US President Donald Trump on Wednesday, June 27, told reporters in Washington that he will bring up the issue of Syrian war and Ukraine crisis with his Russian counterpart Vladimir Putin during the summit over which the two sides have agreed upon.
Trump's remarks came after his National Security Adviser John Bolton said in a news conference in Moscow, where he has gone to meet Putin, that the US and Russian authorities will make announcements simultaneously on Thursday, June 28, to specify the venue and timing of the summit.
The two presidents are likely to meet in a third country capital in Europe after the Nato summit on July 11-12 and Helsinki and Vienna are doing the rounds as probable places for the talks.
Bolton, who is known to be a hawk, also said after meeting Putin that Trump will raise a "full range of issues" with Putin, including the Kremlin's alleged interference in the 2016 presidential election.
Trump's domestic critics have been vocal throughout over him not targeting Russia much over issues like its alleged meddling in US election and annexing Crimea and on the contrary, wishing the Russian president on various occasions over the latter's moments of success, ignoring advice of his own aides.

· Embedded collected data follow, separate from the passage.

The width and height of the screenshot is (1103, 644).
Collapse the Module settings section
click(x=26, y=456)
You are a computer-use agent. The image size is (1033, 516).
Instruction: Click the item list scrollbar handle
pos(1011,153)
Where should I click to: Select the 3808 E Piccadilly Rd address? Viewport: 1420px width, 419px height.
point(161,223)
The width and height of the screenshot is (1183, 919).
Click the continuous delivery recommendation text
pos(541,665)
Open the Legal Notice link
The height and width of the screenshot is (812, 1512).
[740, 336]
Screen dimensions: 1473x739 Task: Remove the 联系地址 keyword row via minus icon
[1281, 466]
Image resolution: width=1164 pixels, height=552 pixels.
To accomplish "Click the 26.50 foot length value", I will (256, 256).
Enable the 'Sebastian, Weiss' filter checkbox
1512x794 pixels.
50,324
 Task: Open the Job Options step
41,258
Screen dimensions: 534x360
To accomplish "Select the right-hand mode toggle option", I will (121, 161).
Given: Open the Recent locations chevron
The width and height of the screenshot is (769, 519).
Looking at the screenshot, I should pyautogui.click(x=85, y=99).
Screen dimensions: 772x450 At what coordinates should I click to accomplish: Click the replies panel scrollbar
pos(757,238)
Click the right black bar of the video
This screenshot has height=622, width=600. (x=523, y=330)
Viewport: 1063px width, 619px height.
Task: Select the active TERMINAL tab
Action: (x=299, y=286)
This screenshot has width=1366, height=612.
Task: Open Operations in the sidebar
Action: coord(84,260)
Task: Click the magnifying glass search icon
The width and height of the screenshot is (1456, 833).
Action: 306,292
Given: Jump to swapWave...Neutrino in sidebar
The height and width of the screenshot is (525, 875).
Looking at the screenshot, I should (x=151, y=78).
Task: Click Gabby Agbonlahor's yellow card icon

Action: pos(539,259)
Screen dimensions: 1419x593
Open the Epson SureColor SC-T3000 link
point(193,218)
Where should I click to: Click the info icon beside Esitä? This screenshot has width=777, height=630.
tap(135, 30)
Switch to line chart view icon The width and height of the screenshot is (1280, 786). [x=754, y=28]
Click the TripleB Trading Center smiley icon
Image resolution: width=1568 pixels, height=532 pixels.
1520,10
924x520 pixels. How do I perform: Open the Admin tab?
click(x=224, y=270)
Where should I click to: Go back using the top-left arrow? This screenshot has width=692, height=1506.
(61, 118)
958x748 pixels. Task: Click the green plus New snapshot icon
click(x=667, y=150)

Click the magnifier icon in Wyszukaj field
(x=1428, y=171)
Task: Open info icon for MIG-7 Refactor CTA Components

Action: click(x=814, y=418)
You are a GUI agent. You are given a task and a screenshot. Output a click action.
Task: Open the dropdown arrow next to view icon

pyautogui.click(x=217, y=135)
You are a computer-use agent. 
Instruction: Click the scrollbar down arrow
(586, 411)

The Trump administration has although taken a strong stand on Russia, like after Syrian dictator Bashar al-Assad allegedly used chemical weapons against his own people in April or Moscow's alleged role in poisoning its former spy Sergei Skripal and his daughter Yulia, by approving missile attacks on Syria's chemical facilities or by expelling Russian diplomats and shutting down a consulate in Seattle, those steps were seen more as exceptions than rule.
Trump himself is under pressure at home because of a continuing probe into his campaign's alleged collusion with the Russians during the 2016 presidential election, something the president has derided as a "witch hunt" time and again.
Before Bolton's meeting with Putin, the Russian president said he regretted that ties between the former Cold War foes are "not in the best shape" and suggested their dire state is due in large part to what he called "the internal political struggle" in the United States -- indicating he does not blame Trump for the disagreements.
Trump's upcoming summit with Putin is also likely to generate criticism in the US, particularly in the light if the former's alleged collusion with Moscow.
Bolton, however, felt otherwise. He said there was nothing unusual in it as leaders from various western countries had bilateral talks with Putin the last one year.
Putin said prior to his meeting with Putin that he regretted that relations between Moscow and Washington were "not in the best of shape" and said the situation was so largely because of the US's "internal political struggle" - something he had said earlier as well.